The United Nations Ocean Conference declaration scored 44% on the first standardised measure of ocean equity.
That’s the lowest score of any case the researchers tested.
The study, published this week in Nature, introduces the Ocean Equity Index, a free tool for measuring fairness in ocean governance. Twelve criteria. Three categories: recognition, participation, and distribution. Who gets acknowledged? Who gets a seat at the table? Who benefits, and who bears the costs?
The researchers tested the index on six case studies.
A traditional reef management system in French Polynesia, led by local communities using customary rules, scored 78%. A Danish wind company’s environmental assessment process also scored 78%. A fish-drying project in Tanzania scored lower on transparency because project documents were only available in English, not Swahili.
The UN Ocean Conference declaration, the flagship global commitment to equitable ocean governance, scored 44%.
Context matters.
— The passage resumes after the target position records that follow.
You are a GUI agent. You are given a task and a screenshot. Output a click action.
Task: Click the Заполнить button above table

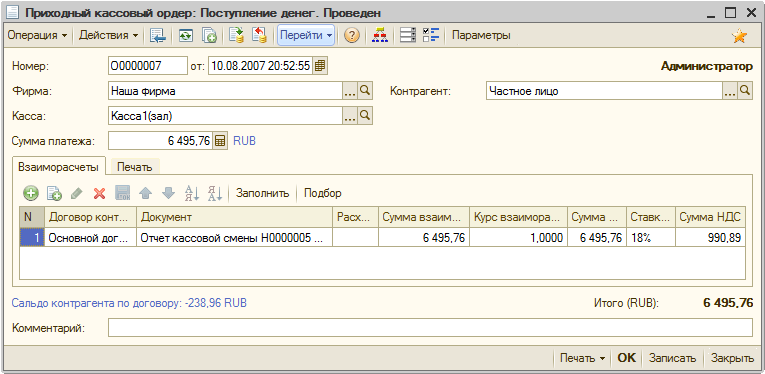click(x=263, y=193)
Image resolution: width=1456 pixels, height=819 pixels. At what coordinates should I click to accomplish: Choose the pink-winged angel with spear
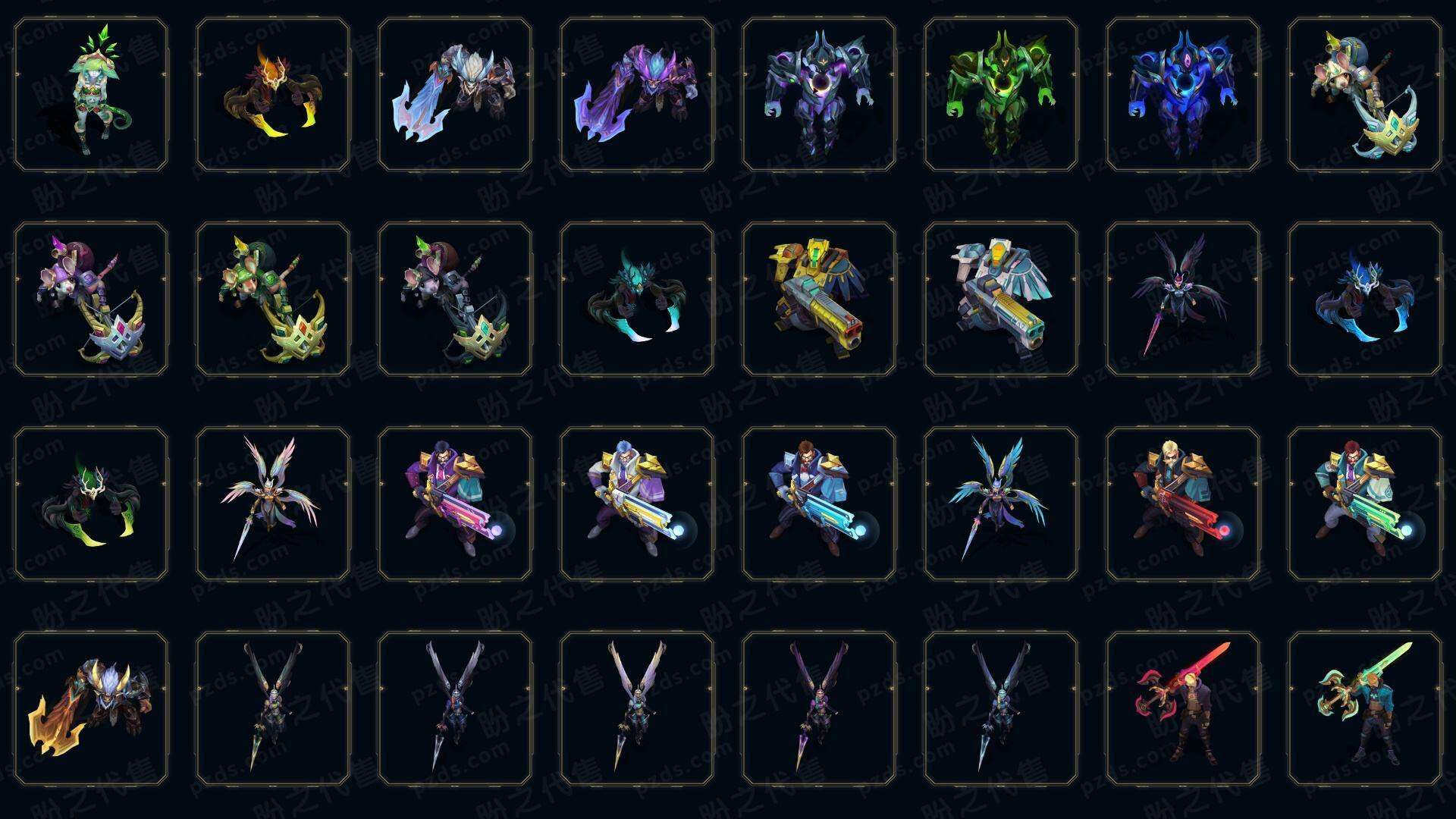click(273, 504)
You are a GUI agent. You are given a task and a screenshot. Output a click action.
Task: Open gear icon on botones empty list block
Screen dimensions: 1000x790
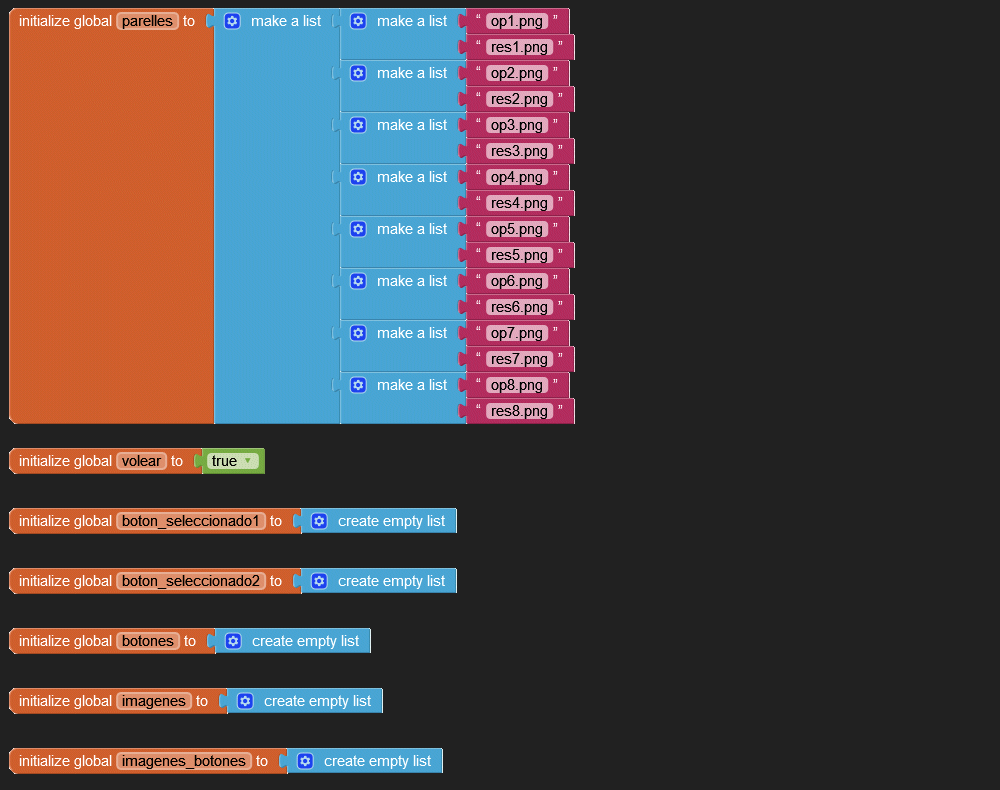tap(233, 641)
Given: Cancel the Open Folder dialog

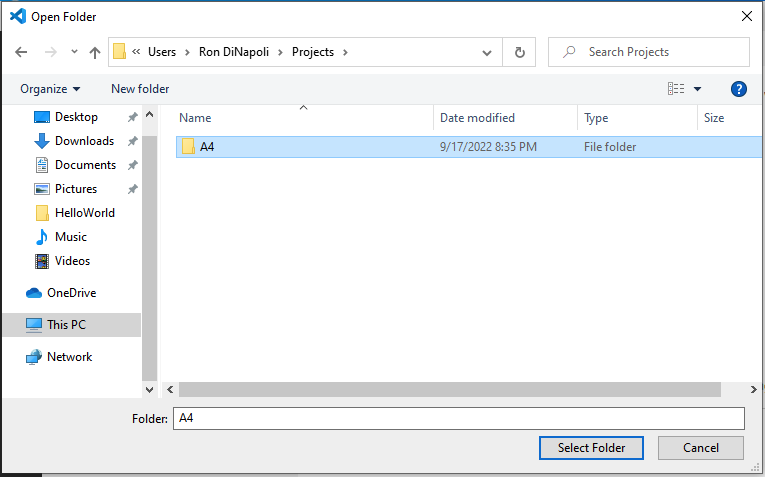Looking at the screenshot, I should [700, 448].
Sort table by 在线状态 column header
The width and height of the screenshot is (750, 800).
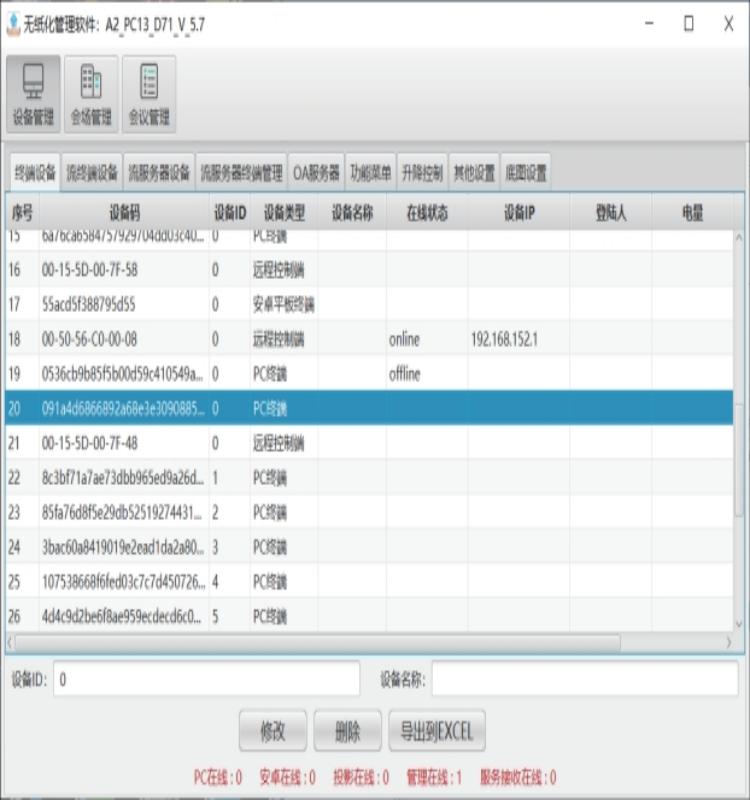point(426,213)
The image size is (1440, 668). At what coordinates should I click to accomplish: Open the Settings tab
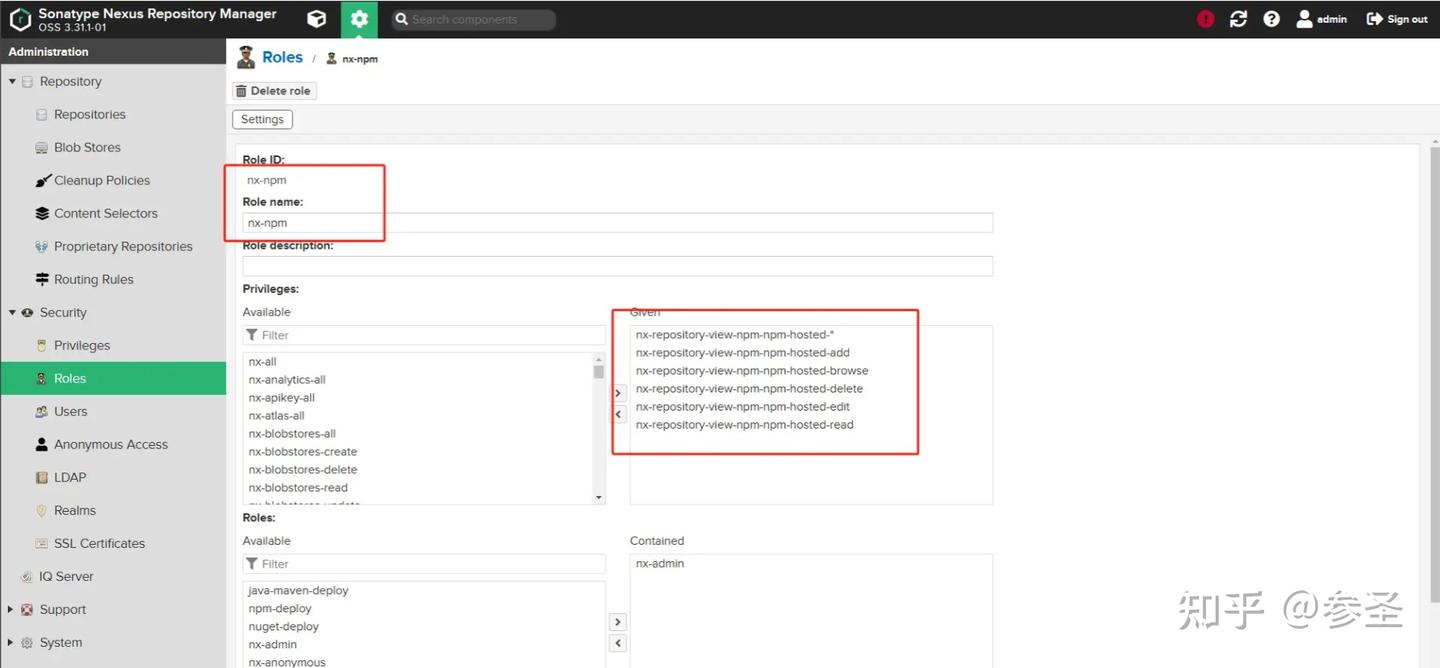point(262,119)
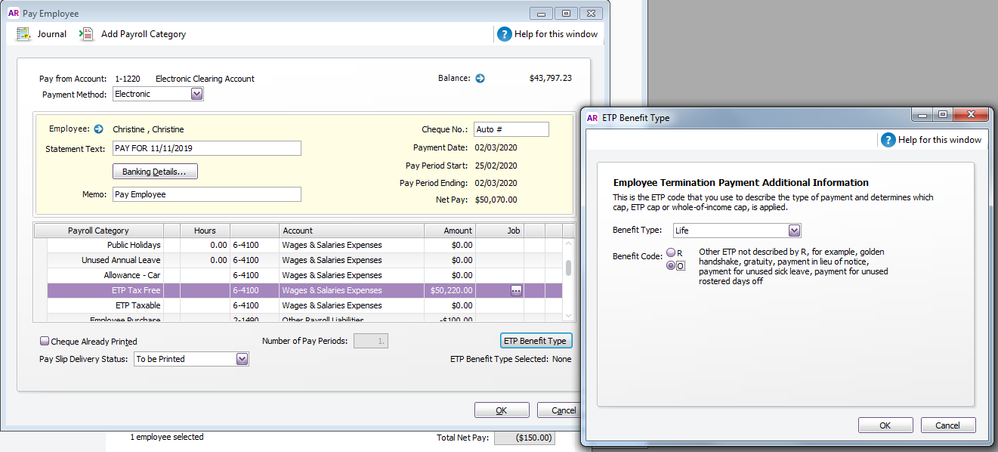Click the ellipsis button in the ETP Tax Free row

click(516, 290)
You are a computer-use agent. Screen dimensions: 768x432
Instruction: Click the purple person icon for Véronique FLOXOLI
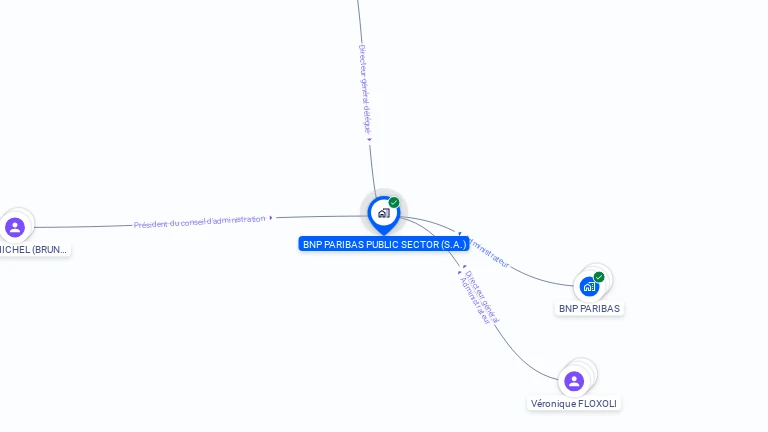point(574,381)
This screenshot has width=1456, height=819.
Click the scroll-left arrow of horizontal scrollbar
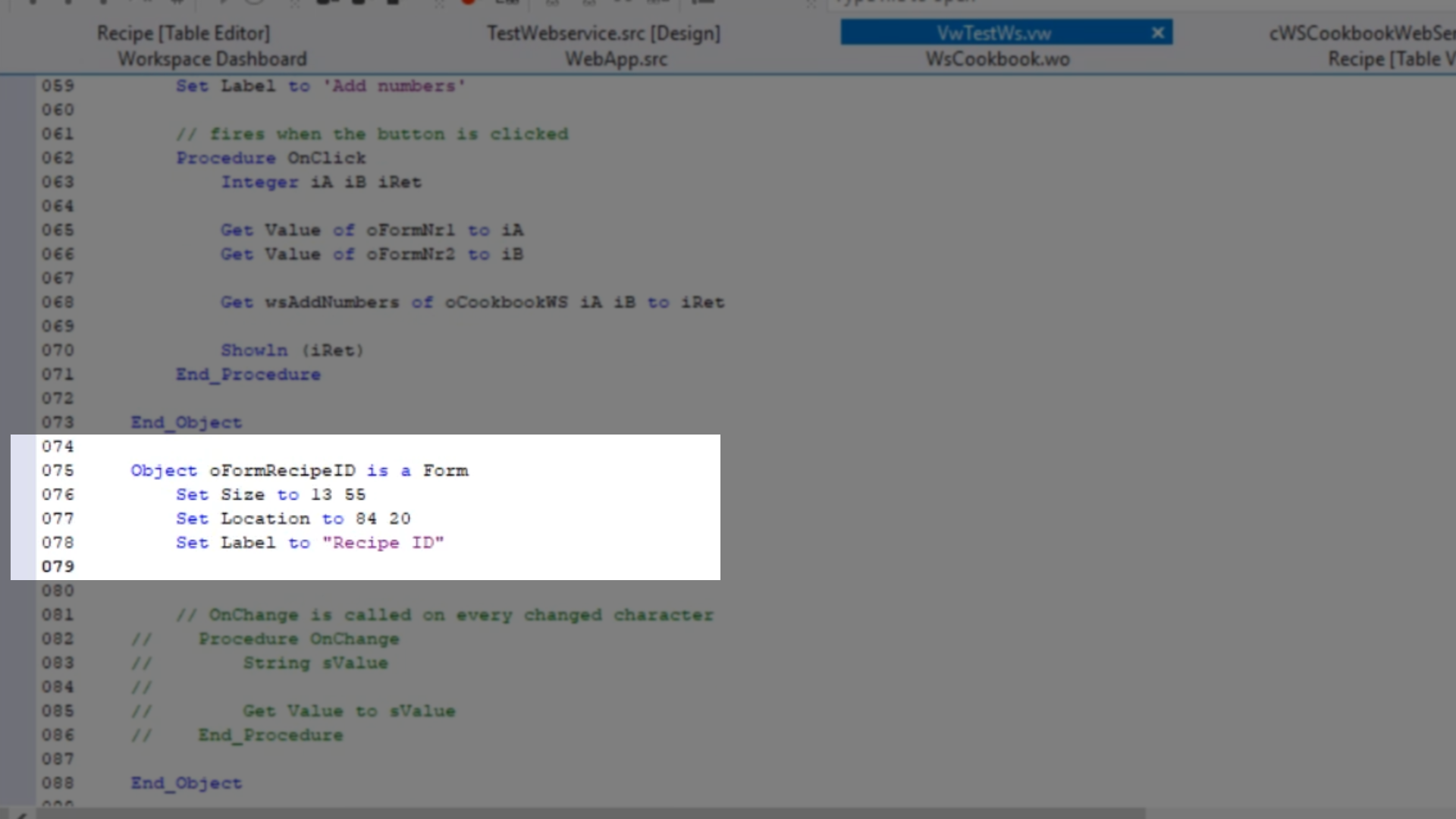(21, 814)
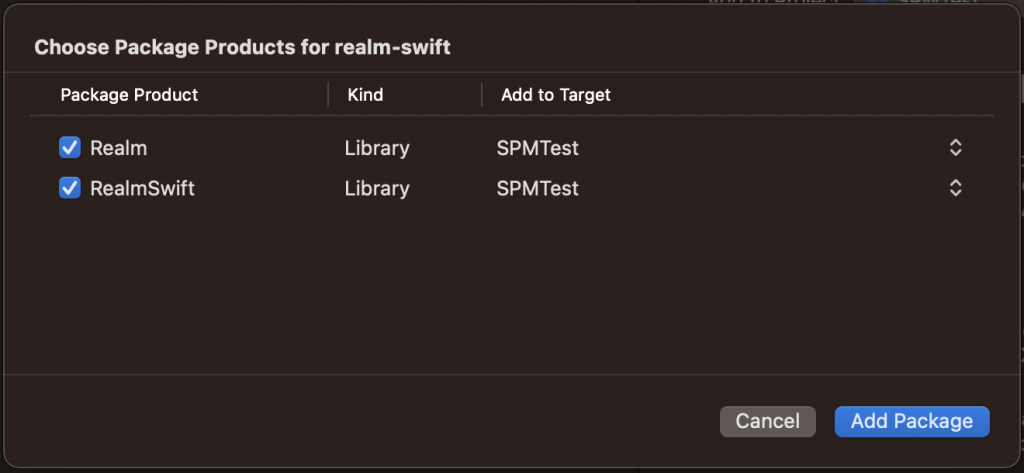1024x473 pixels.
Task: Click the Package Product column header
Action: click(x=129, y=95)
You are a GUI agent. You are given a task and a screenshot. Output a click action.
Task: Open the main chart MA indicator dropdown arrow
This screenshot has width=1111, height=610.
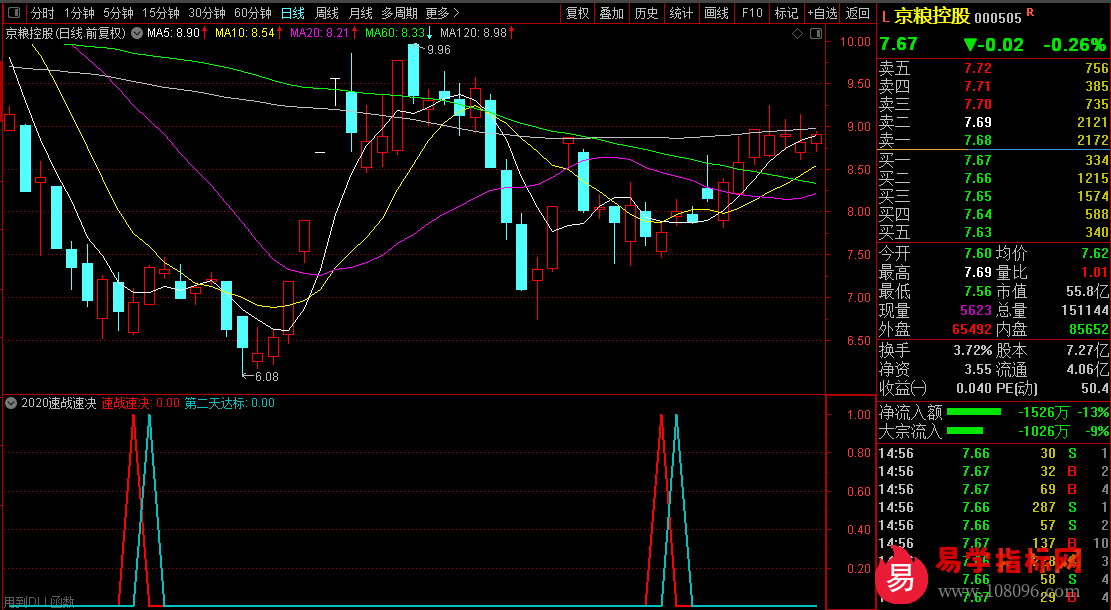click(x=137, y=33)
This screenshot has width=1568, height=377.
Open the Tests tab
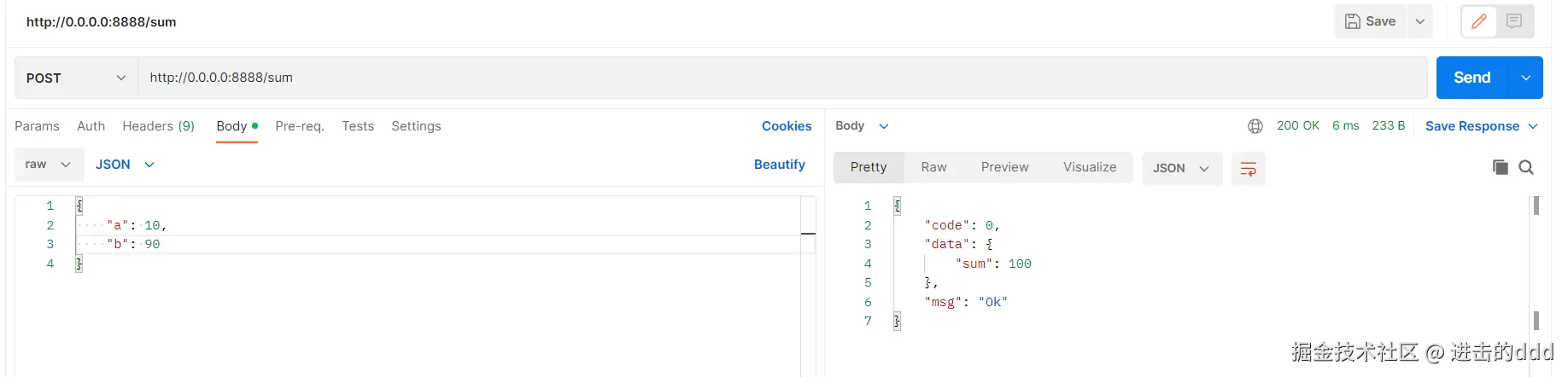click(x=358, y=126)
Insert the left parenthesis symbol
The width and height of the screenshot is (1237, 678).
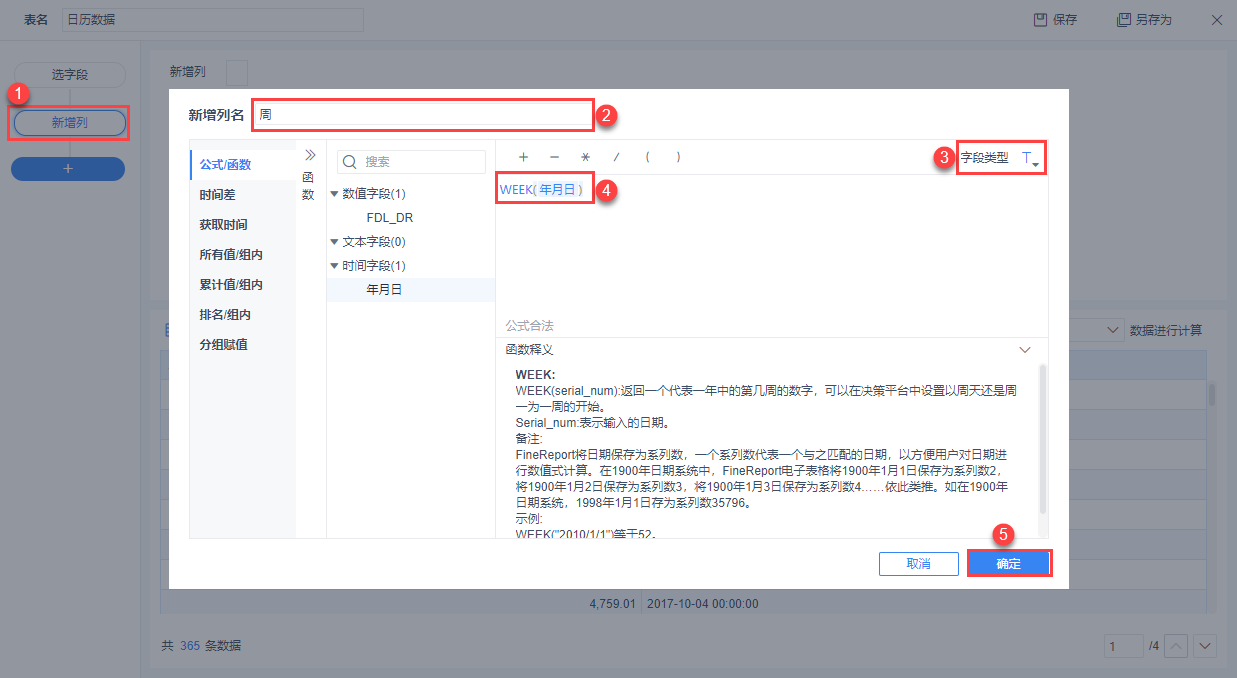click(647, 157)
Consensus documents negotiated among 193 countries are not implementation plans. A lower score may reflect the difficulty of multilateral agreement rather than deliberate exclusion. The UN was not contacted for comment on the researchers’ assessment.
But the contrast is hard to ignore. The communities scored higher than the institution that claims to represent them.
Why this matters
The High Seas Treaty promises equitable benefit-sharing. The global biodiversity agreement includes equity commitments. Every major ocean declaration talks about fairness and inclusion.
Until now, there was no standardised way to check if anyone was keeping those promises.
Now there is.
The Ocean Equity Index is one framework, developed by one research team, tested on six cases. Other assessors might reach different conclusions. But it’s a start. It’s more than we had before.